WHAT THIS TASK INVOLVES: Return the following lines and nothing else: the one holding "Where should I" and all those after it in the records below, unchanged, minus any pictures.
################
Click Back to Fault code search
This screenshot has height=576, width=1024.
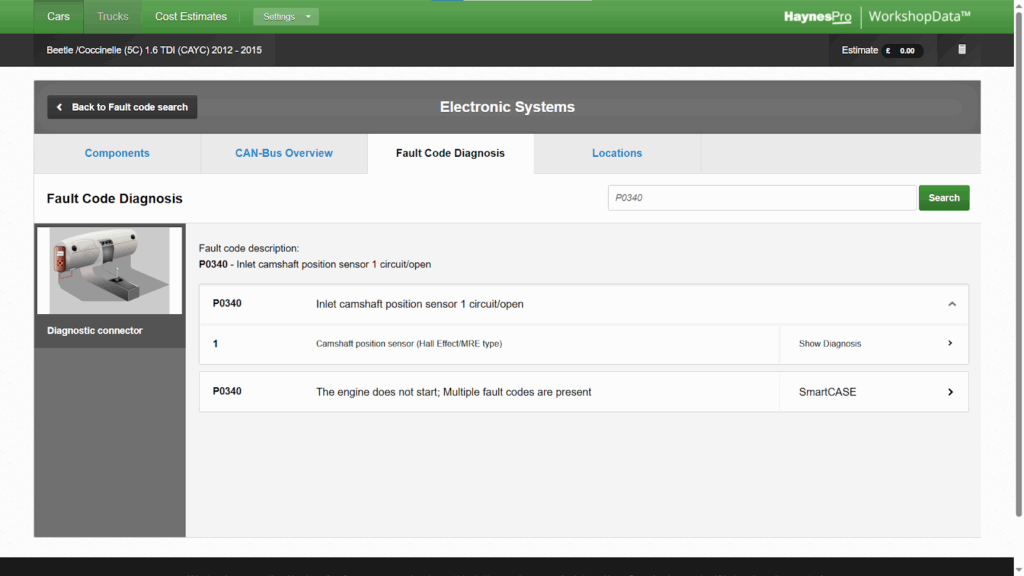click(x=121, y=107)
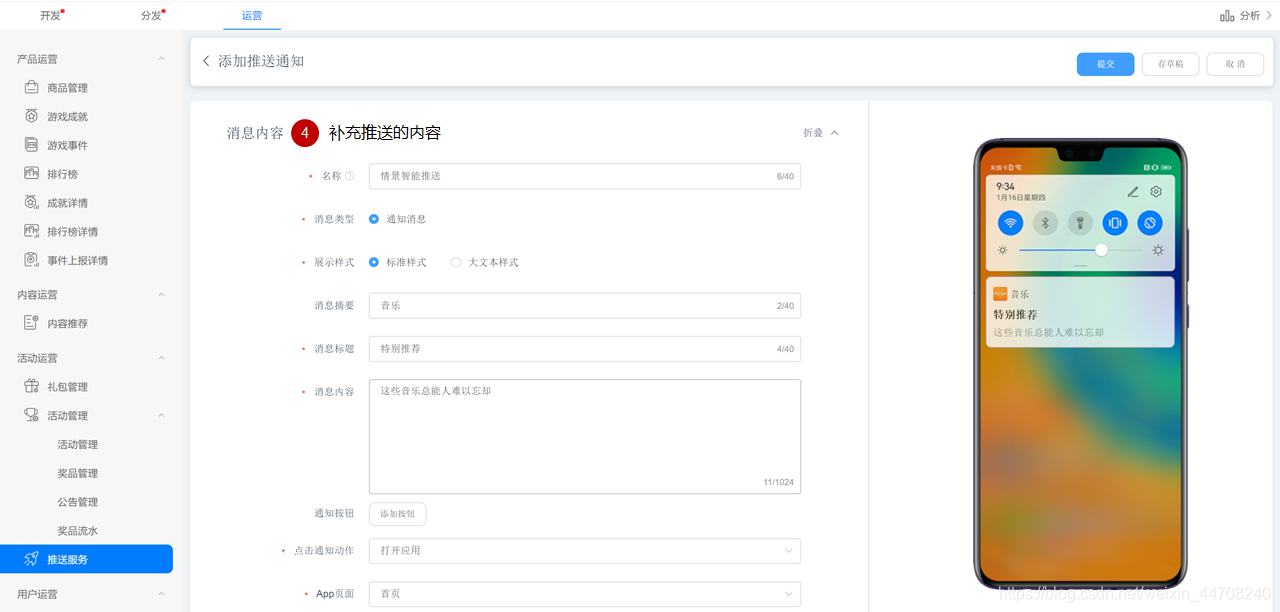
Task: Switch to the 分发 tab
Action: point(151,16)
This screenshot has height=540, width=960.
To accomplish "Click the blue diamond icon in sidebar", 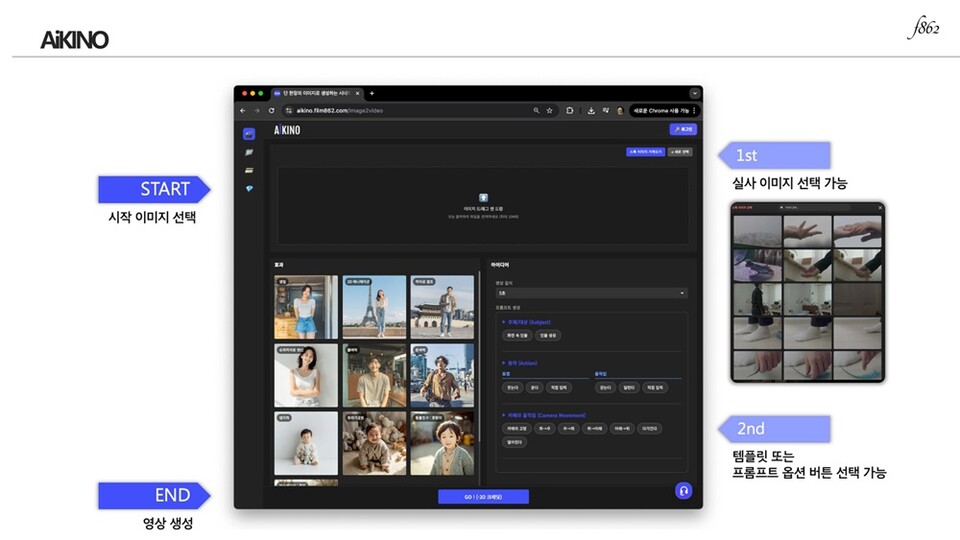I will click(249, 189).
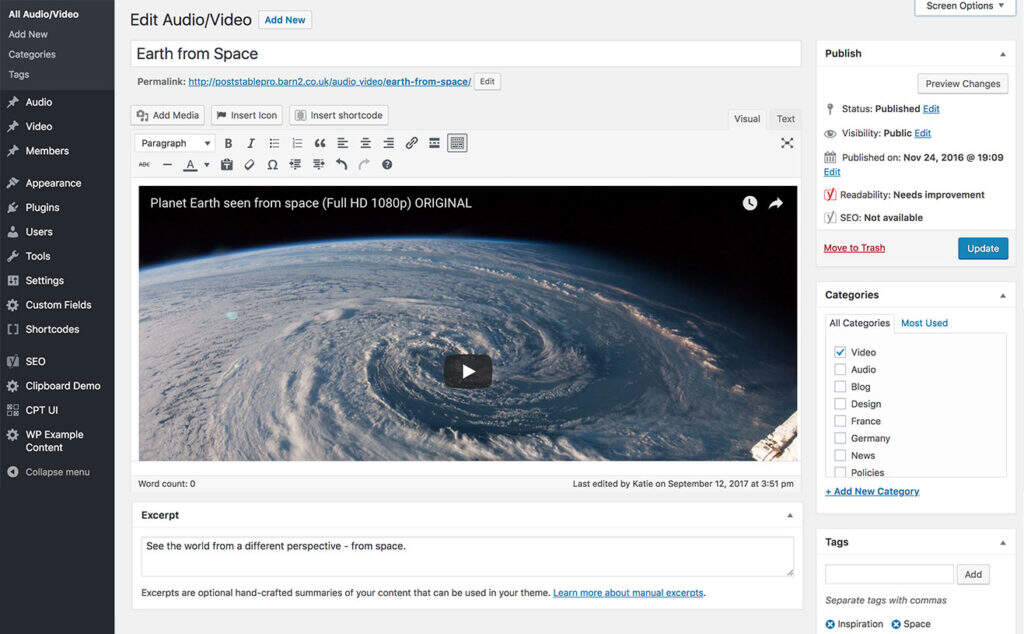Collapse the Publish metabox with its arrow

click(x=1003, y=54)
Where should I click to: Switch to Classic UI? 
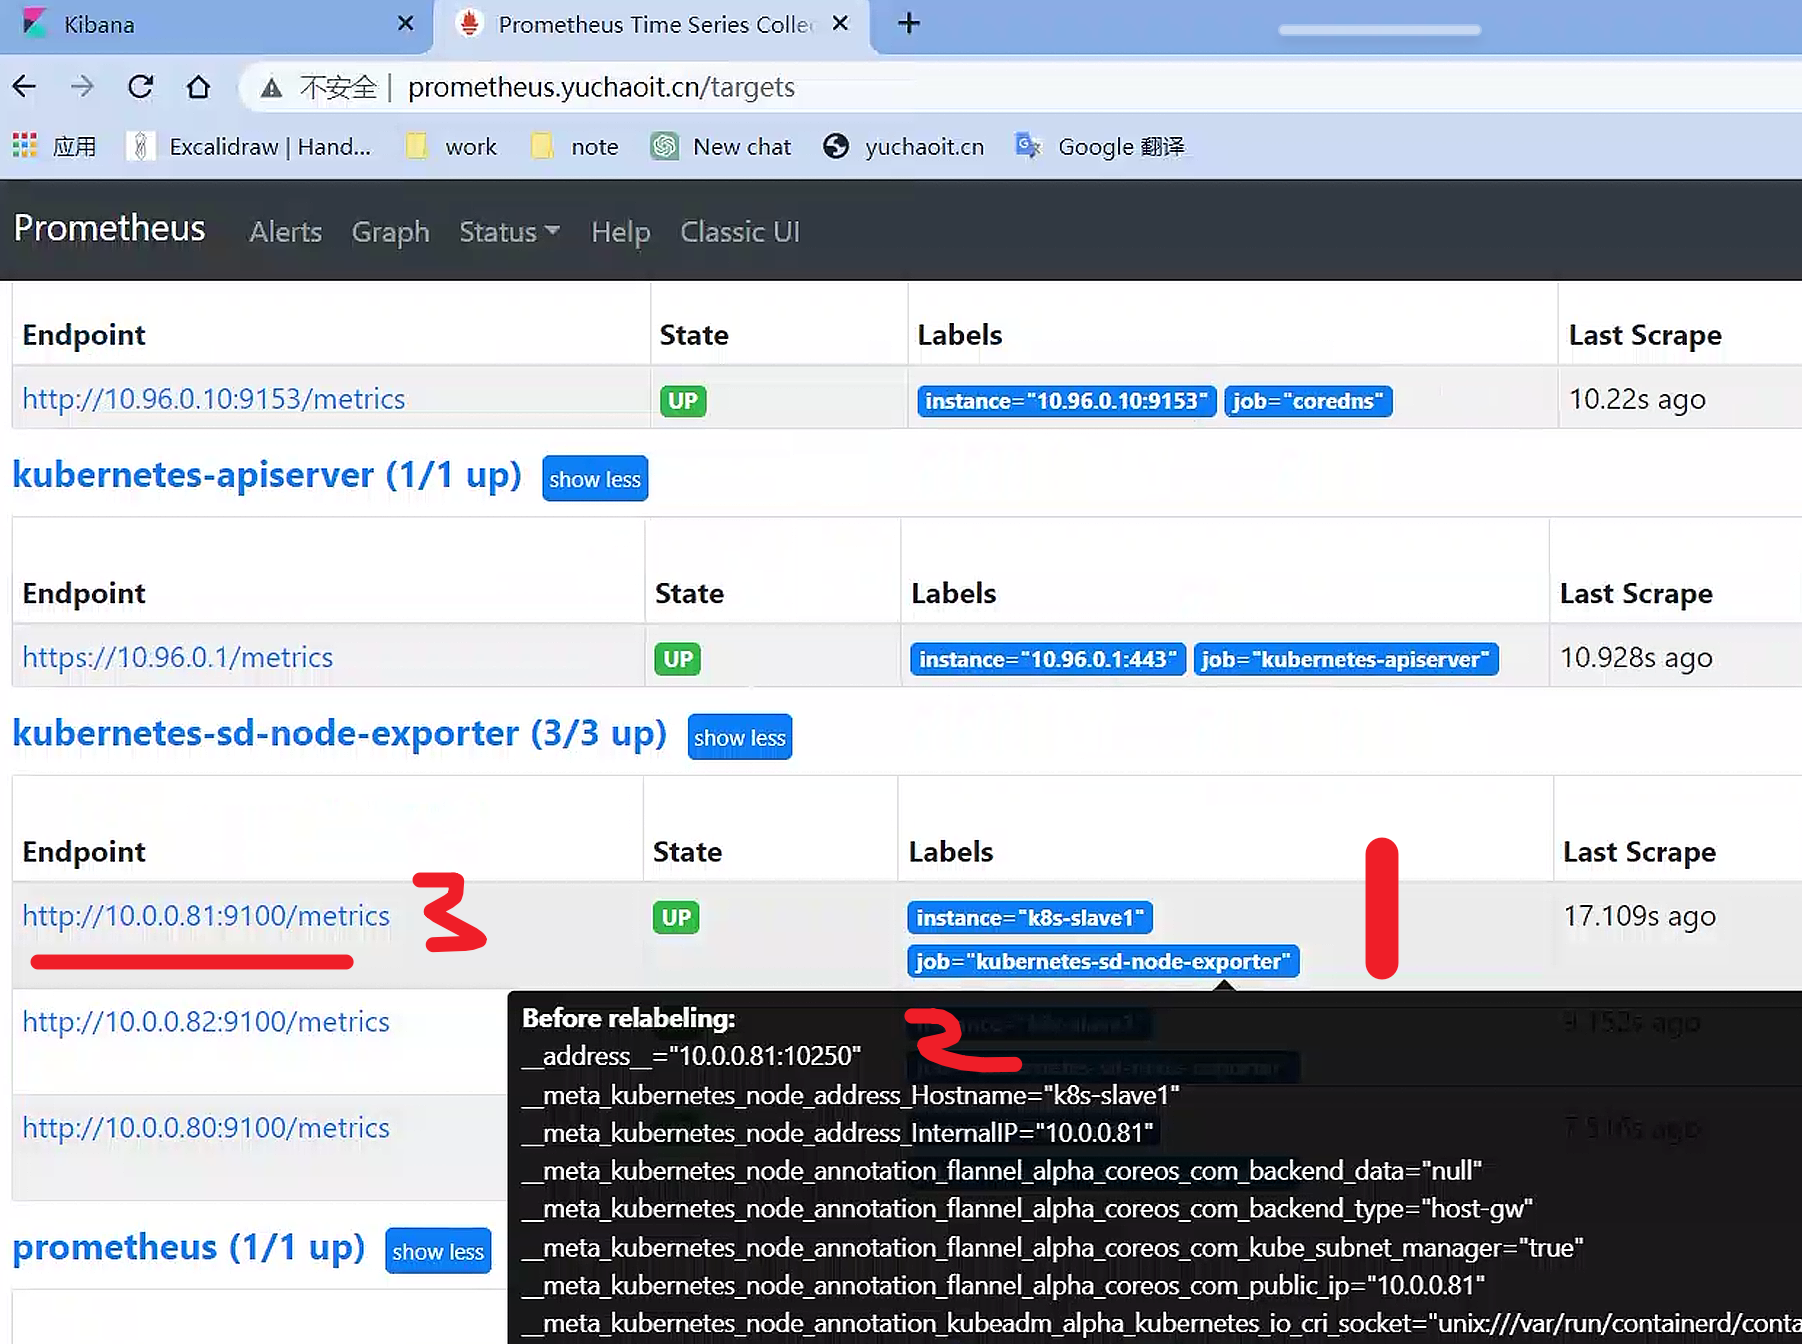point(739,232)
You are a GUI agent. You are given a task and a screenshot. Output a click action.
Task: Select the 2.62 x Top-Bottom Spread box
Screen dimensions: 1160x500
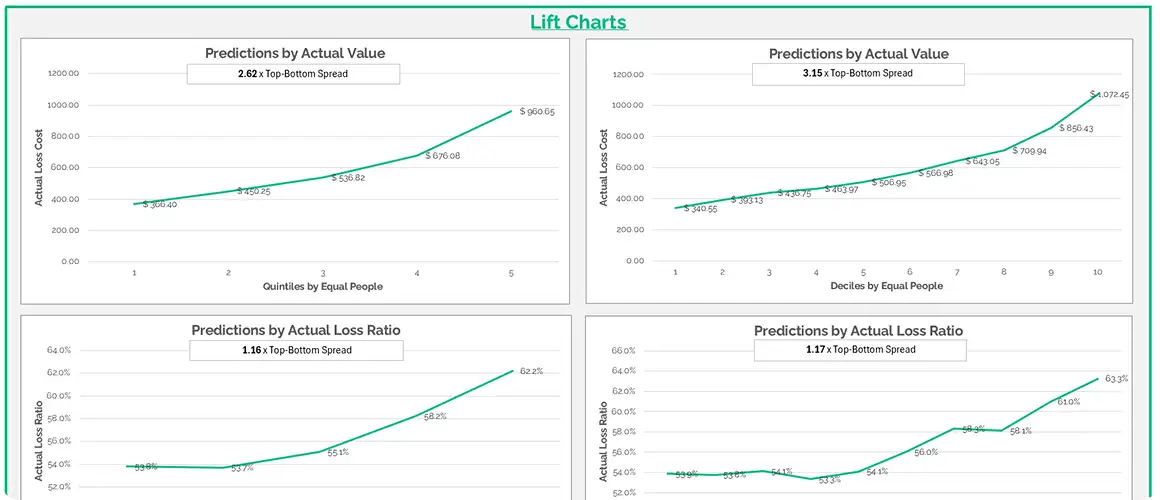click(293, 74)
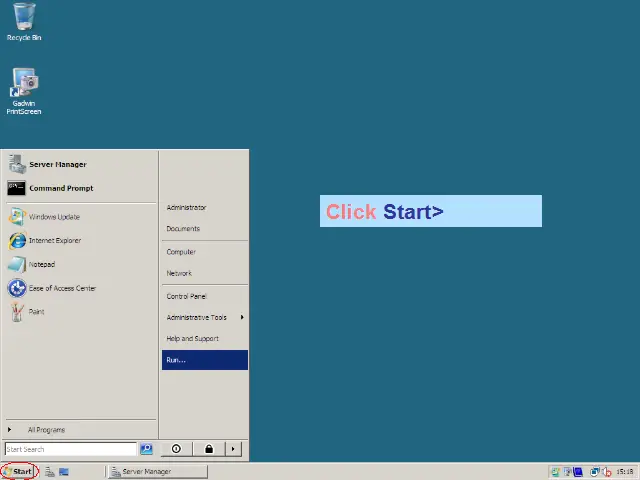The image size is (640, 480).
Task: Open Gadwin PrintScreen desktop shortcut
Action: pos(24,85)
################
WRITTEN SOLUTION:
Where should I click to: Switch to Classic UI? 
point(739,232)
You are a GUI agent. You are given a task and a screenshot. Output a click action.
Task: Select the 2.62 x Top-Bottom Spread box
Screen dimensions: 1160x500
click(293, 74)
The image size is (640, 480).
Task: Open Gadwin PrintScreen desktop shortcut
Action: pos(24,85)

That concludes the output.